[[ Reading passage open ]]
Thus, along with the ultra-fast growth of renewable energy, its place in the energy balance of Russia remains low, and does not correspond to its role in a modern economy and society. At the same time, there are significant prerequisites for the growth of renewable energy capacity in Russia, associated with environmental, pricing and territorial factors, which is clearly illustrated on the example of Siberia (the Siberian Federal District).

3. Results

3.1. The Role and Place of the Energy System of the Siberian Federal District in the Development of Russian Renewable Energy

The Siberian Federal District (also known as Western and Central Siberia, Figure 4) is the second largest macro-region of the Russian Federation (25.4%, 4.4 million km2) and unites the Republics of Altai, Khakassia and Tyva, Altai, Krasnoyarsk, Irkutsk, Omsk, Tomsk, the Novosibirsk regions, and the Kemerovo region-Kuzbass. Siberia is characterized by an extremely low population density (3.8 people per km2, with a total population of 16.6 million people—11.7% of the population of the Russian Federation). Siberia creates 11.4% of the GDP of the Russian Federation and 13.2% of industrial output [75].
The Siberian Federal District is demonstrating slow but steady growth in renewable energy, at a faster pace than other Russian macro-regions. This is confirmed by the expansion of the share of the Siberian sector of renewable energy in its total volume for Russia—from 15.2 to 18.3% in 2012–2021—as well as a decrease in the share in Russian fuel power production (from 25.7 to 22.3%); see Table 4.
Along with the positive trend in the development of renewable energy in Siberia, one cannot fail to note the overall importance of the macro-region in the power production in Russia—almost a fifth (19.9–18.6%) for 2012–2021—while the share of the Siberian fuel energy in that of all of Russia is one-fourth. Further, despite the share in Russia’s GDP of 11–12%, the Siberian Federal District produces up to a third of atmospheric emissions from stationary sources. Nevertheless, there is a close, conditionally linear relationship between the gradual shrinkage of Siberia’s share in fossil fuel burning power production and the reduction in emissions into the atmosphere, by 2%, while the share of the macro-region in the Russian renewable energy industry increased by 3%. In addition, it should be noted that there is a high potential for the development of hydropower in the Siberian Federal District (28.1–29.3%), which, at the same time, is represented by large hydroelectric power plants built in the former USSR (1960s–1970s).
At the same time, the share of renewable energy sources in Siberia is not growing (wind power) or decreasing (solar power—from 2.0 to 0.9%, with a peak of 3% in 2014). This can be explained by the fact that the bulk of renewable energy projects in Russia are concentrated in the Southern Federal District (Republics of Adygea, Kalmykia, Krasnodar Territory, Volgograd, Rostov Regions, etc.); see Figure 5.
It should be mentioned that with an equal population and a tenfold smaller area, the Southern Federal District has important advantages in the development of renewable energy over Siberia—twice as many sunny days per year, and 20% higher average and maximum wind speeds (Table 5).
[[ Reading passage closed ]]
[[ Data for analysis open ]]
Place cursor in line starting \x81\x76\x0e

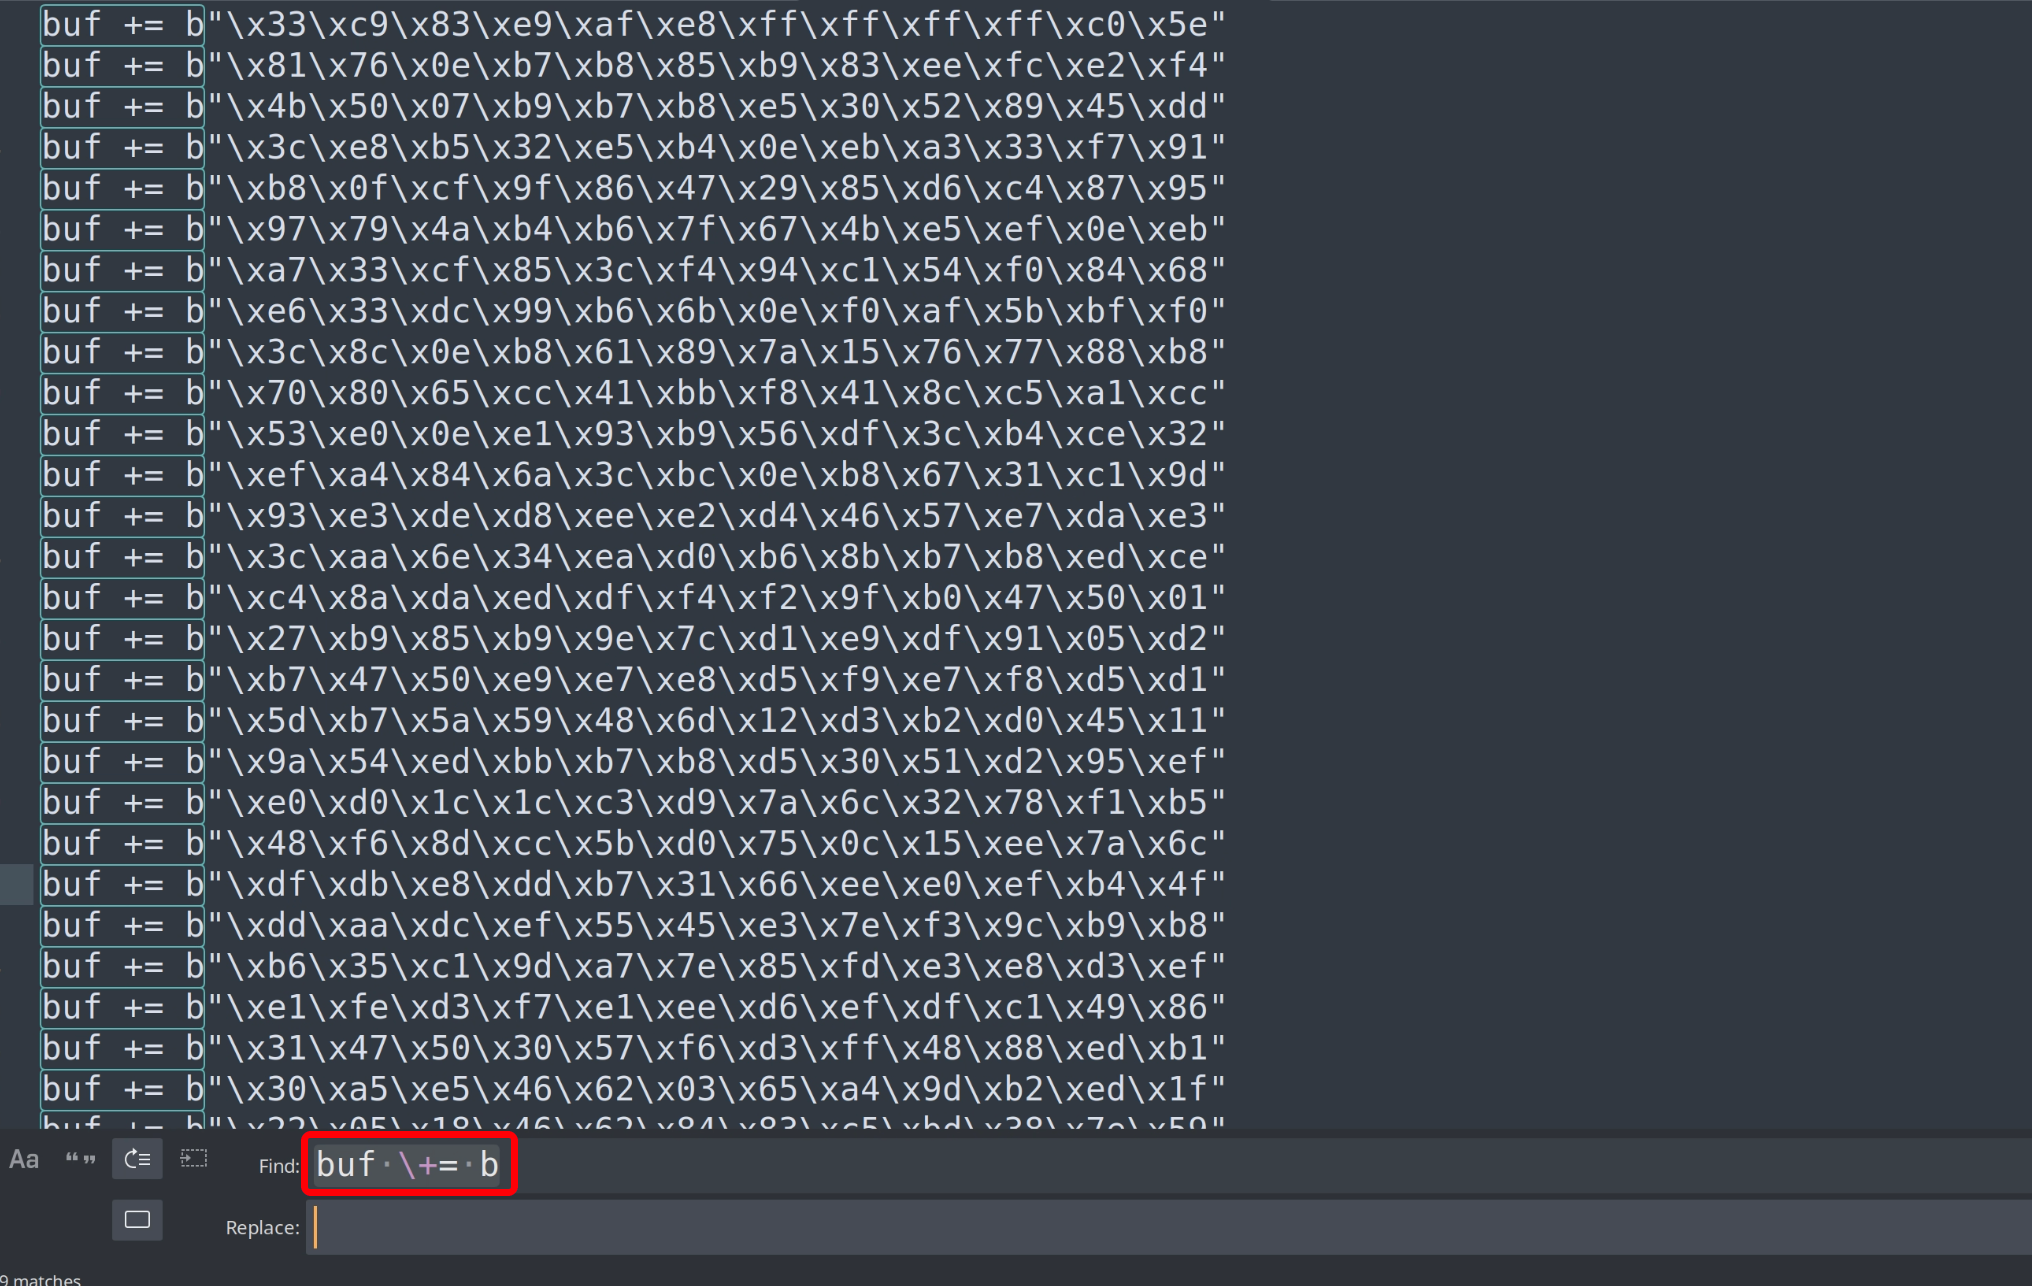click(634, 66)
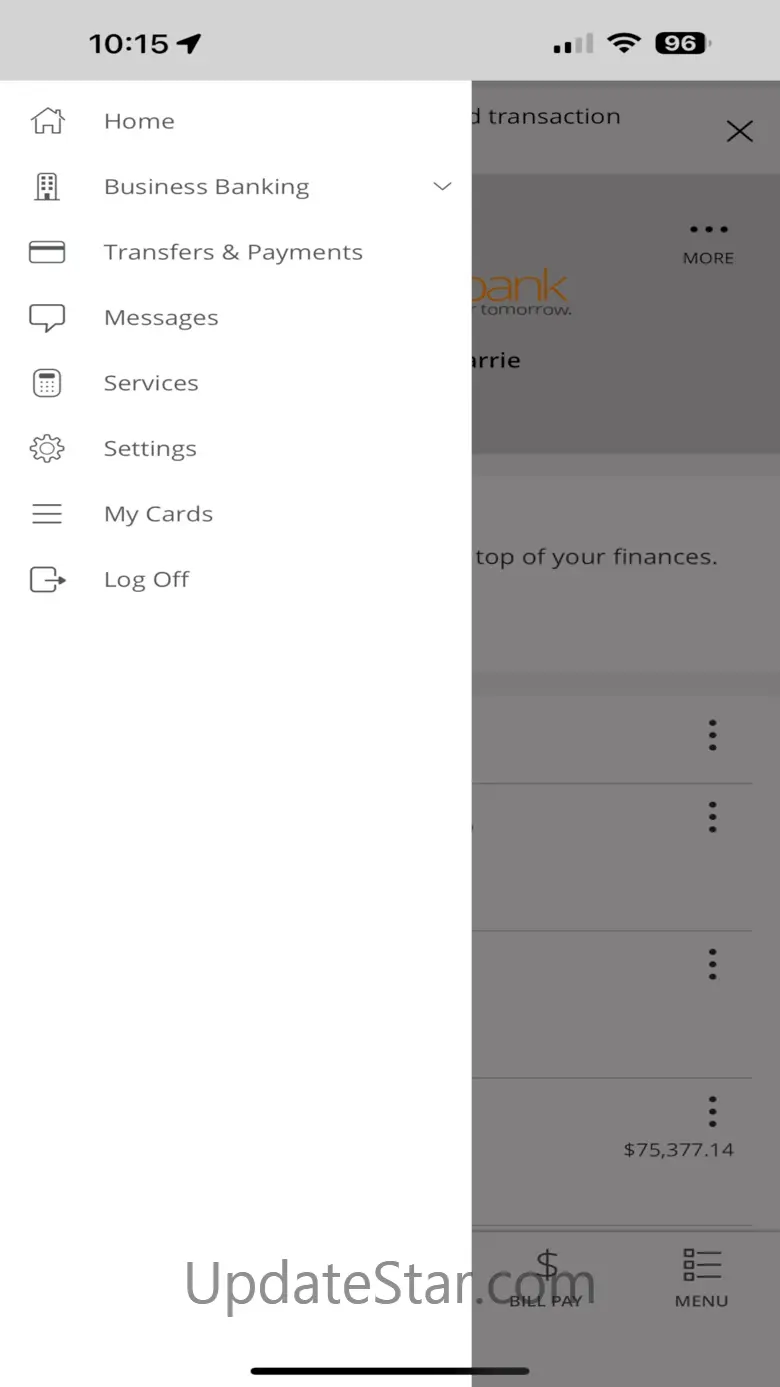Tap the Transfers & Payments card icon

[x=47, y=252]
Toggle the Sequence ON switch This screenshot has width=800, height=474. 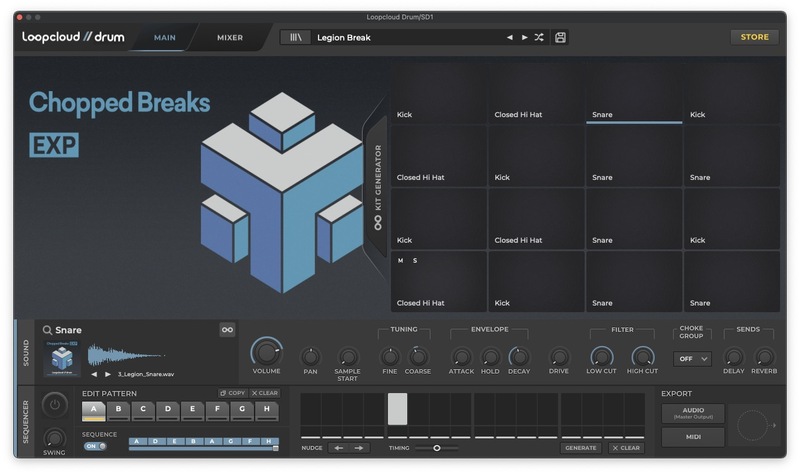[95, 446]
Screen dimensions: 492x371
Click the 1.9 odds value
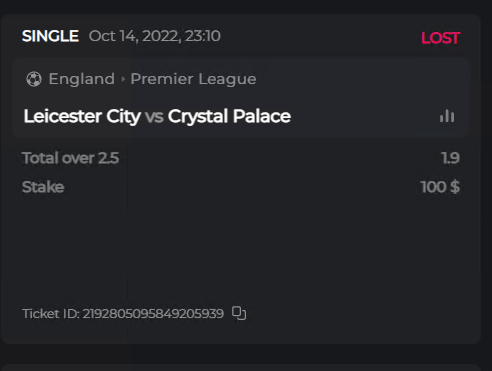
[[ Data for analysis closed ]]
◆ To do ◆
1. Reproduce the passage on renewable energy in Siberia, starting at "At the same time, the share" and ending at "speeds (Table 5).".
2. Summarize the passage on renewable energy in Siberia in three sentences.

◆ Solutions to the tasks ◆
1.
At the same time, the share of renewable energy sources in Siberia is not growing (wind power) or decreasing (solar power—from 2.0 to 0.9%, with a peak of 3% in 2014). This can be explained by the fact that the bulk of renewable energy projects in Russia are concentrated in the Southern Federal District (Republics of Adygea, Kalmykia, Krasnodar Territory, Volgograd, Rostov Regions, etc.); see Figure 5.
It should be mentioned that with an equal population and a tenfold smaller area, the Southern Federal District has important advantages in the development of renewable energy over Siberia—twice as many sunny days per year, and 20% higher average and maximum wind speeds (Table 5).

2. The Siberian Federal District, Russia's second largest macro-region with an extremely low population density, has shown slow but steady growth in renewable energy, faster than other Russian macro-regions, and its share of Russia's renewable energy rose from 15.2 to 18.3% in 2012–2021. The district produces almost a fifth of Russia's power and up to a third of its atmospheric emissions from stationary sources, but the shrinking of its share in fossil fuel power production has been matched by a 2% reduction in emissions, and it has high hydropower potential represented by large plants built in the former USSR. The share of wind power in Siberia is not growing and that of solar power is decreasing, which can be explained by the concentration of Russian renewable projects in the Southern Federal District, which has twice as many sunny days per year and 20% higher wind speeds.